---- SUPPLIED ENTRIES

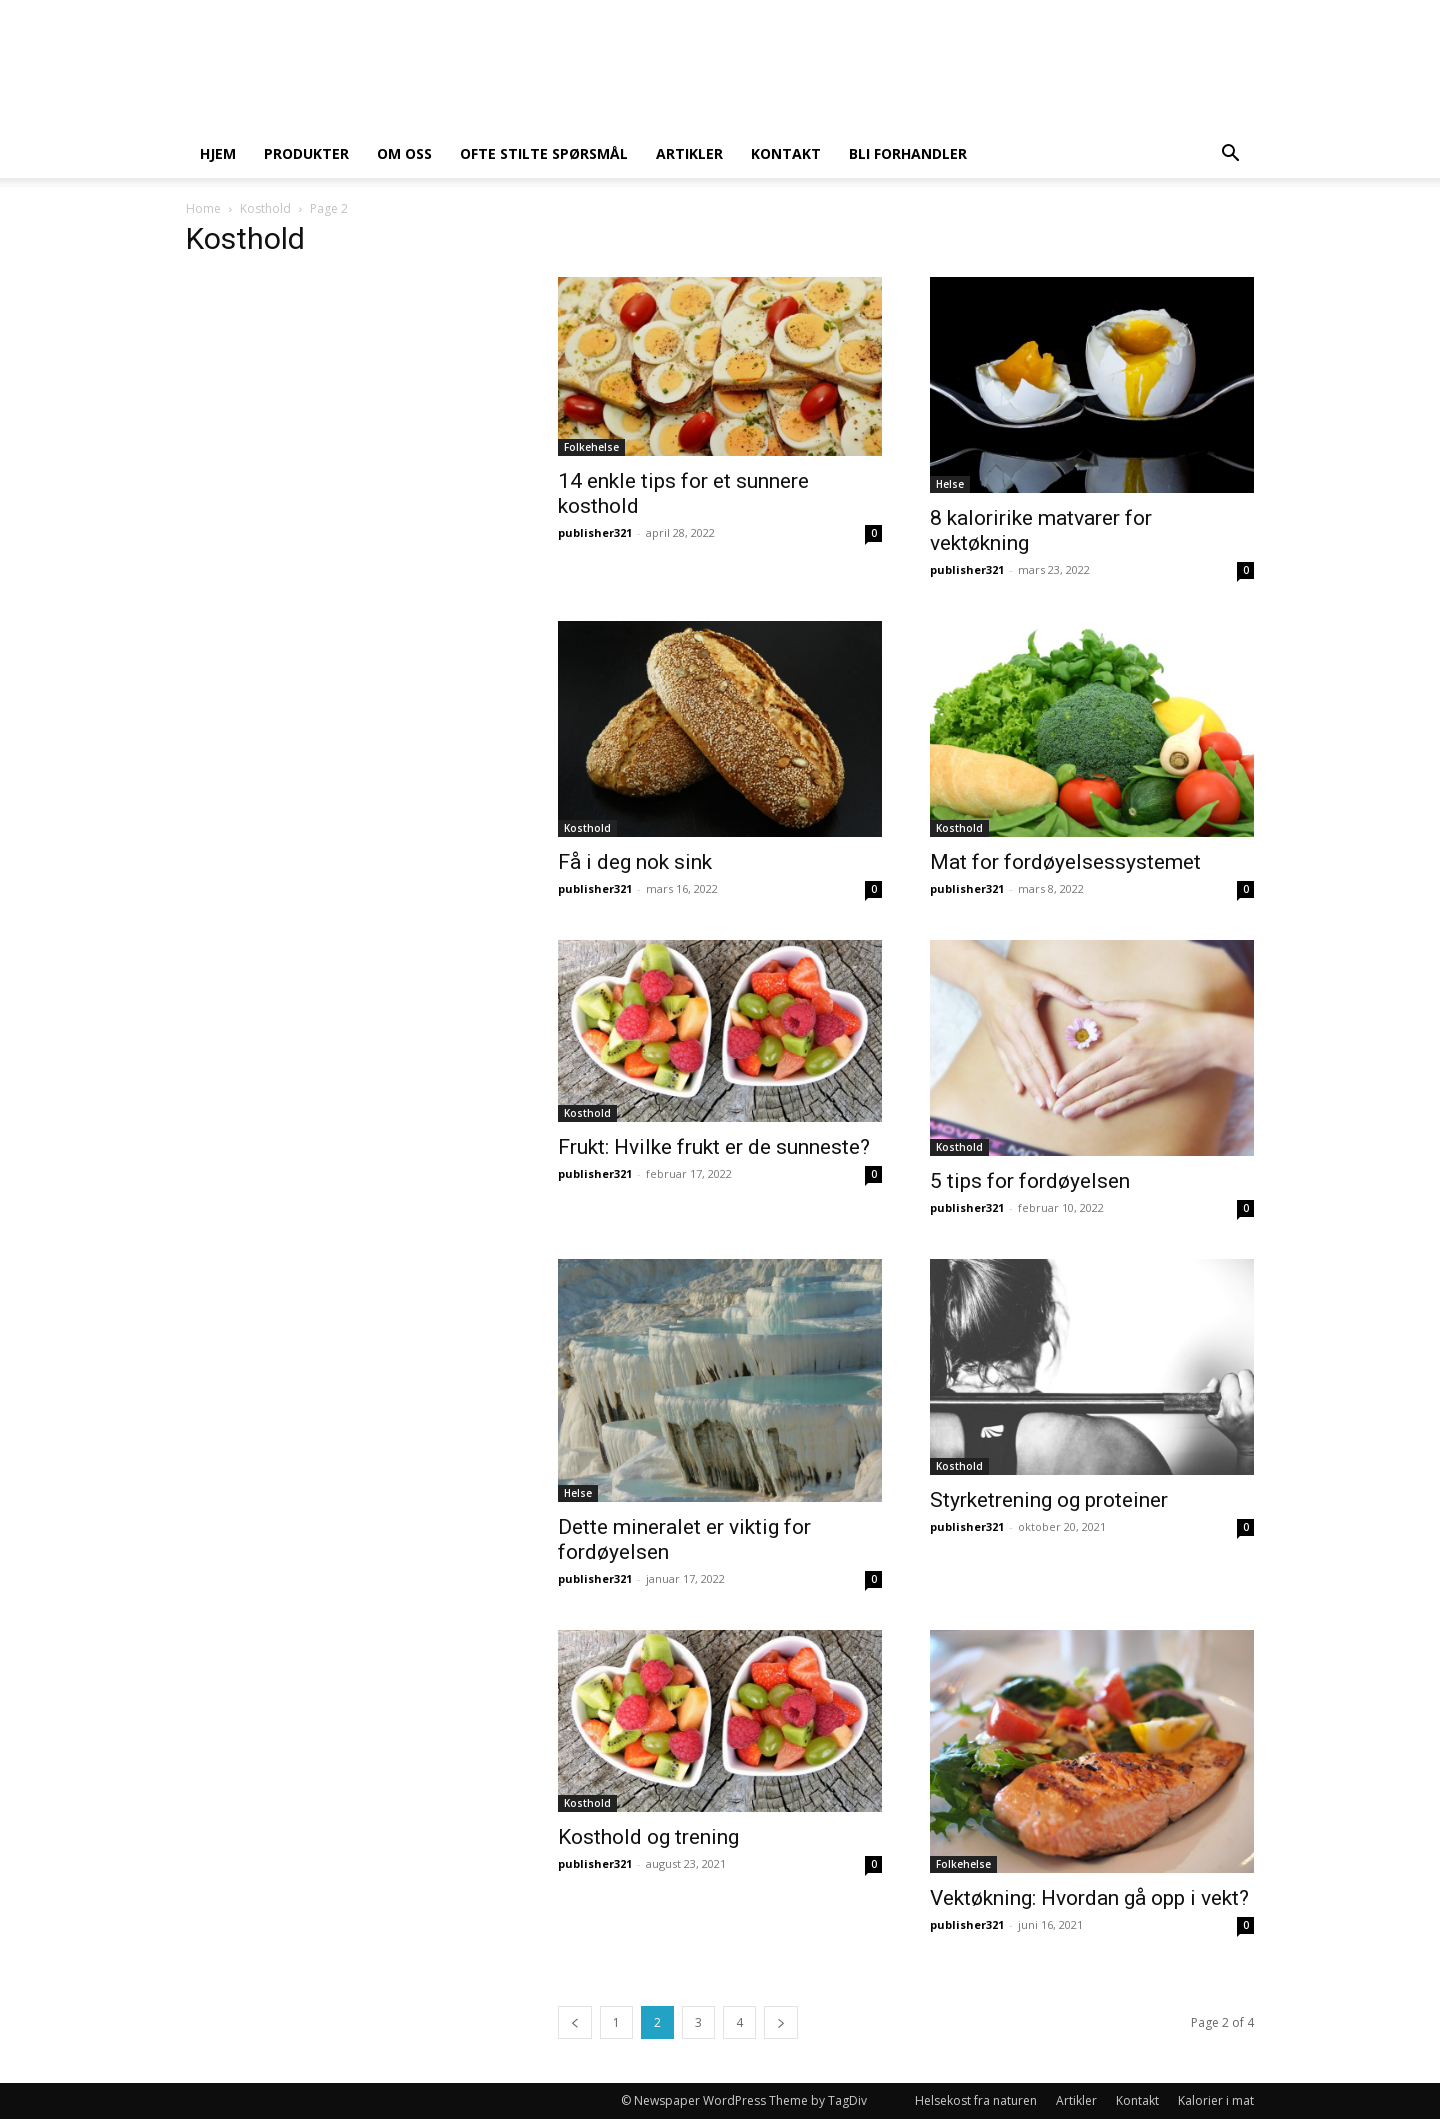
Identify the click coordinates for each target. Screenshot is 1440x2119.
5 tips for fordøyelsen (1030, 1181)
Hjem (218, 153)
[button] (1230, 155)
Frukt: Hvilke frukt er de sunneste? (714, 1147)
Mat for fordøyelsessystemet (1065, 862)
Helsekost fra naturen (976, 2100)
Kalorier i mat (1216, 2100)
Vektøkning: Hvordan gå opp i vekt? (1089, 1898)
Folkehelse (591, 447)
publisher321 (595, 532)
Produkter (306, 153)
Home (203, 208)
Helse (950, 484)
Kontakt (786, 153)
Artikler (689, 153)
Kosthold (265, 208)
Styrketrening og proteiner (1049, 1500)
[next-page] (781, 2022)
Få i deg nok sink (635, 862)
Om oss (404, 153)
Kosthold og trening (648, 1837)
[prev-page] (575, 2022)
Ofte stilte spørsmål (544, 153)
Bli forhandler (908, 153)
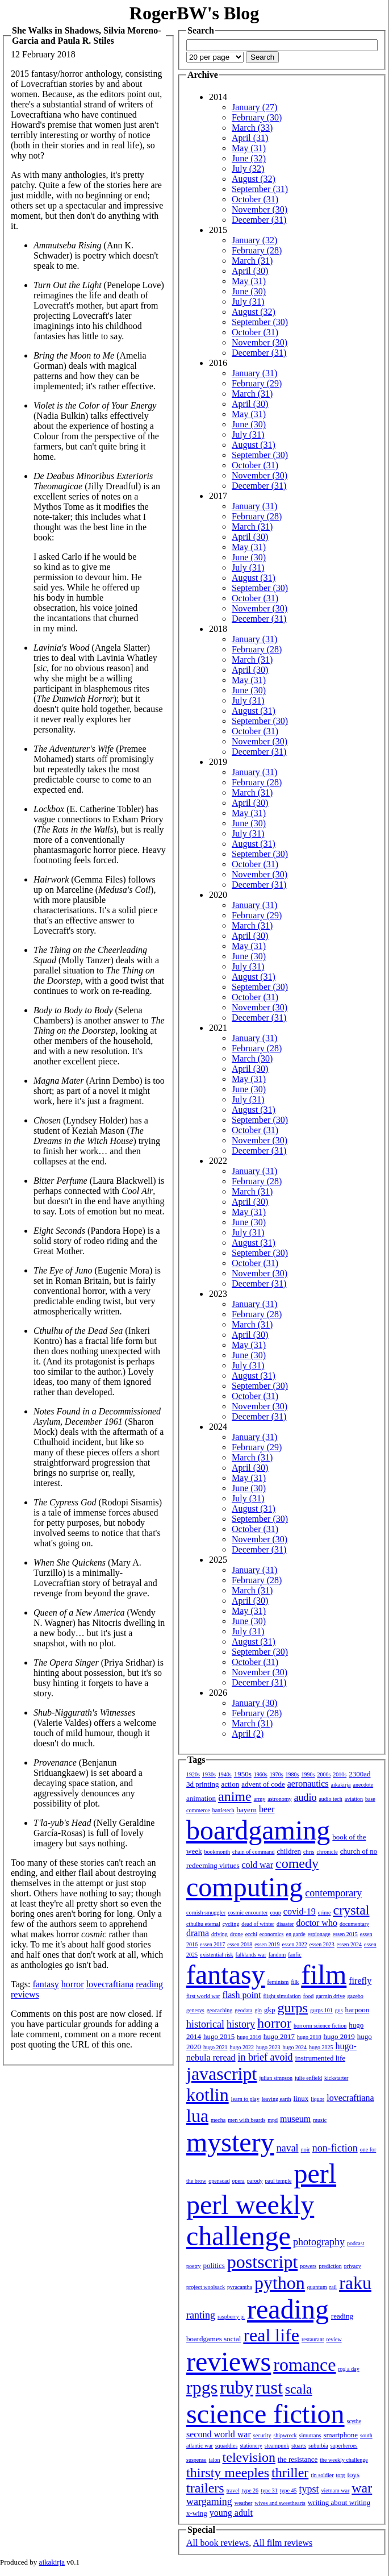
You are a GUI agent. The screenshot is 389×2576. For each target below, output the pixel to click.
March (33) (252, 127)
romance (304, 2364)
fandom (277, 1954)
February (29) (257, 383)
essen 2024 (349, 1944)
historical (205, 2024)
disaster (285, 1924)
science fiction (265, 2414)
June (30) (249, 291)
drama (197, 1933)
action (230, 1784)
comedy (297, 1863)
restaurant (313, 2339)
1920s (193, 1774)
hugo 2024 (295, 2047)
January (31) (254, 373)
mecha (218, 2120)
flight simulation (281, 1996)
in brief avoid (265, 2057)
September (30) (260, 322)
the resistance (297, 2459)
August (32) (253, 179)
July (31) (248, 301)
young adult (231, 2512)
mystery (230, 2142)
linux (301, 2098)
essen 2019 (266, 1944)
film (323, 1974)
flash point (241, 1995)
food (308, 1996)
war (362, 2488)
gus (339, 2010)
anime (235, 1796)
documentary (354, 1924)
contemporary (333, 1893)
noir (305, 2149)
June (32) (249, 158)
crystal (351, 1910)
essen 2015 (345, 1934)
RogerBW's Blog (194, 13)
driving (219, 1934)
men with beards (246, 2120)
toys (354, 2474)
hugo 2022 (242, 2047)
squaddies (226, 2445)
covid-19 (299, 1911)
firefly (360, 1981)
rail (333, 2287)
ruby (236, 2387)
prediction (330, 2266)
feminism (278, 1982)
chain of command (253, 1852)
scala (298, 2389)
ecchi (251, 1934)
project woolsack (205, 2287)
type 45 (288, 2490)
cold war (258, 1865)
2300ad (359, 1774)
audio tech (330, 1799)
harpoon (357, 2009)
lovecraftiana (110, 1984)
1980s (292, 1774)
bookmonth (217, 1852)
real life (271, 2335)
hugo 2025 (321, 2047)
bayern (247, 1809)
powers (308, 2266)
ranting (200, 2315)
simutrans (310, 2435)
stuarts (298, 2445)
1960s (260, 1774)
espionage (319, 1934)
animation (201, 1798)
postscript (262, 2262)
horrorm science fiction (320, 2025)
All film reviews (282, 2543)
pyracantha (239, 2287)
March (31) (252, 260)
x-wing (196, 2513)
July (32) (248, 168)
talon (214, 2460)
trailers (205, 2488)
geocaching (220, 2010)
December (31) (259, 219)
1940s (225, 1774)
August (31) (253, 445)
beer (267, 1809)
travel (233, 2490)
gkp (269, 2009)
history (241, 2024)
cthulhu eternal (203, 1924)
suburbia (318, 2445)
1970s (276, 1774)
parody (255, 2181)
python (279, 2283)
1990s (308, 1774)
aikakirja (341, 1785)
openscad (218, 2181)
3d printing (202, 1784)
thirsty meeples (227, 2472)
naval (288, 2148)
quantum (317, 2287)
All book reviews (217, 2543)
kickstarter (336, 2078)
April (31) (250, 138)
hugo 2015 (219, 2036)
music (320, 2120)
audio (305, 1797)
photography (319, 2242)
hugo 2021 (215, 2047)
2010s (339, 1774)
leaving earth (276, 2099)
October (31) (255, 199)
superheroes (344, 2445)
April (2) (247, 1733)
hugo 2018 (309, 2037)
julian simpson (275, 2078)
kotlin (207, 2094)
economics (272, 1934)
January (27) (254, 107)
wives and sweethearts (279, 2503)
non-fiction (335, 2148)
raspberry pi (231, 2316)
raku (355, 2283)
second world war (218, 2434)
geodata (243, 2010)
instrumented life (320, 2058)
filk (295, 1982)
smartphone (340, 2435)
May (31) (249, 148)
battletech (223, 1810)
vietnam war (335, 2490)
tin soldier (322, 2475)
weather (244, 2503)
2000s (324, 1774)
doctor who (316, 1923)
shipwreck (284, 2435)
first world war (203, 1996)
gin (258, 2010)
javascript (221, 2073)
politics (214, 2265)
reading (149, 1984)
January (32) (254, 240)
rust (269, 2387)
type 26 (249, 2490)
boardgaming (258, 1830)
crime (324, 1912)
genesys (195, 2010)
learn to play (245, 2099)
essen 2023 (321, 1944)
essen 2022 (294, 1944)
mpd (272, 2120)
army (260, 1799)
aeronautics (308, 1783)
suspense (196, 2460)
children (289, 1851)
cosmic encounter (247, 1912)
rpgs (201, 2387)
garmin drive (330, 1996)
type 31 (269, 2490)
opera (238, 2181)
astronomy (279, 1799)
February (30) (257, 117)
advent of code (263, 1784)
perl (315, 2173)
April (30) (250, 271)
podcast (356, 2243)
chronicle (326, 1852)
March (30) (252, 1058)
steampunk (277, 2445)
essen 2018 (239, 1944)
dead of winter (257, 1924)
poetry (193, 2266)
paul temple (278, 2181)
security (262, 2435)
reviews (25, 1994)
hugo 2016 (249, 2037)
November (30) (259, 209)
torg (340, 2475)
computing (244, 1887)
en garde (296, 1934)
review (333, 2339)
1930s (209, 1774)
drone (236, 1934)
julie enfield (308, 2078)
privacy (352, 2266)
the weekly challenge (343, 2460)
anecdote (363, 1785)
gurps (293, 2007)
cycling (231, 1924)
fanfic (294, 1954)
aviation (354, 1799)
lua (197, 2115)
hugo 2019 (339, 2036)
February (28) (257, 250)
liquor (317, 2099)
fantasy (45, 1984)
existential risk (216, 1954)
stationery (251, 2445)
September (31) (260, 189)
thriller (289, 2472)
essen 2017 (212, 1944)
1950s (243, 1774)
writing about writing (339, 2502)
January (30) (254, 1703)
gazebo (355, 1996)
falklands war (251, 1954)
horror (72, 1984)
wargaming (209, 2501)
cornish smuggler (205, 1912)
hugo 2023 (268, 2047)
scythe (354, 2421)
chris (308, 1852)
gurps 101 (321, 2010)
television (249, 2457)
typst (309, 2489)
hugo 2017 (279, 2036)
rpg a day (348, 2369)
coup (275, 1912)
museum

--------

## EXERCISE OBJECTIVE
Take the lines above from the one containing "cold war (258, 1865)" down to the one containing "espionage (319, 1934)", and transcribe them exactly, both ends included.

## COMPLETED EXERCISE
cold war (258, 1865)
2300ad (359, 1774)
audio tech (330, 1799)
harpoon (357, 2009)
lovecraftiana (110, 1984)
1980s (292, 1774)
bookmonth (217, 1852)
real life (271, 2335)
hugo 2025 (321, 2047)
bayern (247, 1809)
powers (308, 2266)
ranting (200, 2315)
simutrans (310, 2435)
stuarts (298, 2445)
1960s (260, 1774)
espionage (319, 1934)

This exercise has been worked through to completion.